Kakteen sind unkompliziert in der Pflege und überzeugen durch ihre Vielfalt an Formen. Die stacheligen Zeitgenossen bereichern manches Zimmer, denn sie erfreuen bei entsprechender Pflege in jedem Jahr mit ihren farbenprächtigen Blüten, die bei einigen Sorten recht groß werden können. Auch Freilandkakteen für den Garten, die winterhart sind, in Büscheln gepflanzt oder als Beeteinfassung genutzt werden können, sind vertreten. Den „Schwiegermuttersessel“, einen Kugelkaktus, der mit zahlreichen goldgelben Stacheln besetzt ist, kennt sicher jeder. Die Königin der Nacht verfügt über mehrere schlangenartige Triebe, die mit Dornen besetzt sind. Sie entfaltet ihren Blütenzauber am Abend. Die große, imposante, cremefarbene Blüte bleibt nur eine Nacht geöffnet. Bereits am Morgen ist sie wieder verblüht. Verschiedene Blattkakteen können eine beachtliche Größe erreichen und zeigen viele große rote, rosafarbene, weiße oder gelbe Blüten. Die Gliederkakteen, zu denen der Weihnachtskaktus und der Osterkaktus gehören, bilden jedes Jahr, nachdem sie geblüht haben, neue Glieder aus. Sie erfreuen mit Blüten in vielen prächtigen Farben, die je nach Art um die Weihnachts- oder Osterzeit erscheinen.

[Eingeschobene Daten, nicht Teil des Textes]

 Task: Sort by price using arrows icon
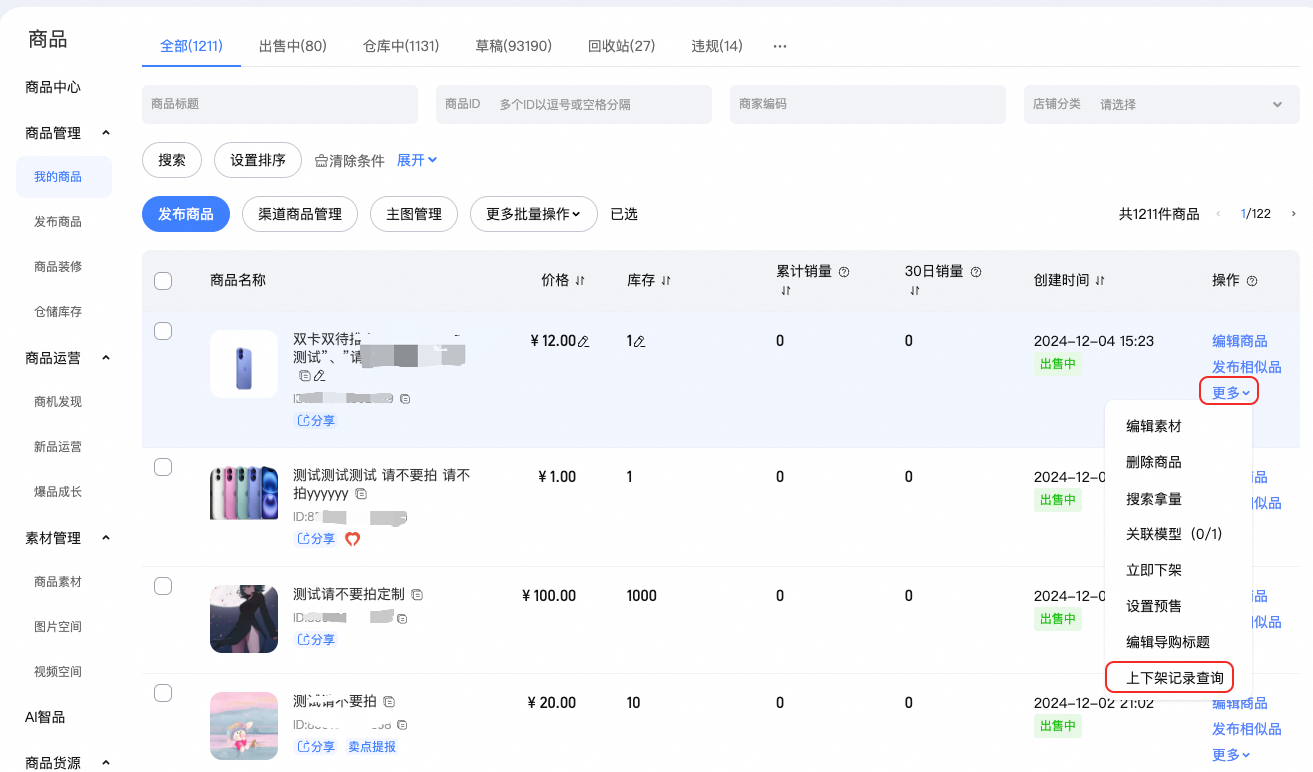580,281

Kakteen sind leicht zu pflegen. Sie kommen mit wenig Wasser aus. Von April bis Oktober können Kakteen einmal wöchentlich gegossen werden. Während dieser Zeit können die Kakteen einmal im Monat mit einem speziellen Kakteendünger gedüngt werden. Wird zuviel gegossen, können Kakteen leicht faulen. Von November bis März haben Kakteen Ruhezeit. Sie sollten nicht gegossen werden und können in einen kühlen Raum mit einer Temperatur von ca. 10 °C gebracht werden.

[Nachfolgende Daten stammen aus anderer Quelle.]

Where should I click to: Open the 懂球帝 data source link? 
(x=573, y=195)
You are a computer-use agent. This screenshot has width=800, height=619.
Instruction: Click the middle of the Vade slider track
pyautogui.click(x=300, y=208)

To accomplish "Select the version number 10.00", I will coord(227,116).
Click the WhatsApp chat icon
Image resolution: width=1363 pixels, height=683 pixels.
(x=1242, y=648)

Kakteen benötigen eine durchlässige, lockere Erde. Im Handel wird spezielles Kakteensubstrat angeboten. Die Kakteen gedeihen gut an einem sonnigen oder halbschattigen Standort. Sie sind jedoch vor direkter Sonneneinstrahlung zu schützen, da dies leicht zu Verbrennungen führen kann. Kakteen lassen sich durch Ableger, die einfach in die Erde gesteckt werden können, vermehren.